The 65th Grey Cup, also known as The Ice Bowl or The Staples Game, was played on November 27, 1977, at Montreal's Olympic Stadium. The hometown Montreal Alouettes defeated the Edmonton Eskimos by a score of 41–6.

==Game Summary==

Two days prior to the 1977 Grey Cup, a blizzard hit Montreal. Stadium crews salted the field to melt the snow, but when the temperature plunged the next day, the melted snow turned into a sheet of ice. To combat the conditions, many Alouettes players affixed staples to the bottom of their shoes in order to get good traction. This move was spearheaded by star defender Tony Proudfoot. The game was the third Grey Cup meeting in four years between the Alouettes and the Edmonton Eskimos. With a record Grey Cup crowd of 68,318 at Montreal's Olympic Stadium, the home team did not disappoint in a 41-6 rout over their Western rivals.

Sonny Wade completed 22 of 40 passes for 340 yards and three touchdowns. He was intercepted once. Montreal had a total offence of 424 yards, making 21 first downs.

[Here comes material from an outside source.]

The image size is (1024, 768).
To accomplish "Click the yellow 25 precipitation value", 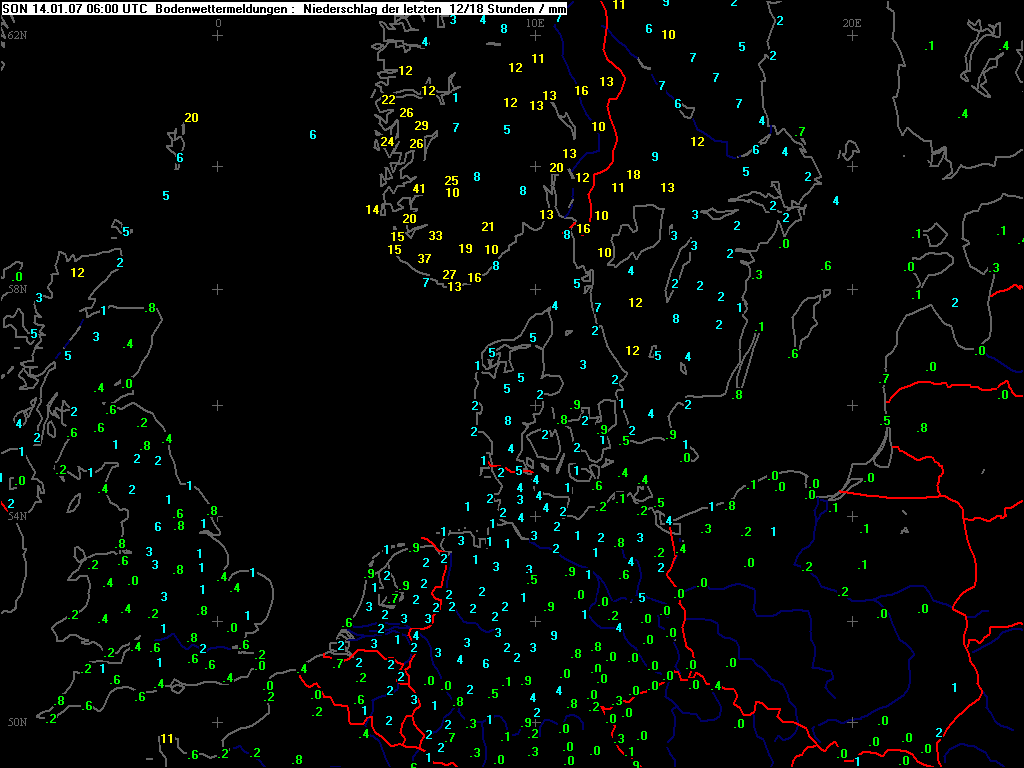I will pyautogui.click(x=451, y=181).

The Eskimos were held to just 102 yards and turned the ball over 10 times, six times in the first half alone. The kicking game carried over from the 1975 Grey Cup as both Montreal's Don Sweet and Edmonton's Dave Cutler scored all the points in the first half. Sweet was good on three field goal attempts and missed on one for a single point. With Edmonton trailing 10-0, Cutler finally put the Eskimos on the scoreboard on the final play of the second quarter, connecting on a nine-yard field goal. Sweet booted two field goals, and Cutler kicked another before a Grey Cup touchdown drought spanning eight quarters between these teams was finally put to rest. Edmonton running back Angelo Santucci's fumble set up an Alouettes scoring drive. Wade threw a seven-yard touchdown pass to Peter Dalla Riva to put the Alouettes ahead 23-6. Just prior to the start of the fourth quarter, Wade threw a 10-yard major to a wide-open John O'Leary, and the rout was on.

Cornerback Vernon Perry returned an interception a Grey Cup record 74 yards to help set up Wade's seven-yard touchdown pass to Bob Gaddis. Sweet added a single and field goal to complete the scoring. Sweet set a number of records in the game, including six field goals and 23 total points, records which still stand. This game marked the Alouettes' third and final championship of the 1970s. For the Eskimos, it marked their fourth loss in five trips to the final since 1960.

==Ice Bowl==

Although Olympic Stadium was designed to have a retractable roof, and a roof was added in 1987, the stadium was an open-air facility in November 1977. As is common in late November, Montreal received a fair amount of snow before game time.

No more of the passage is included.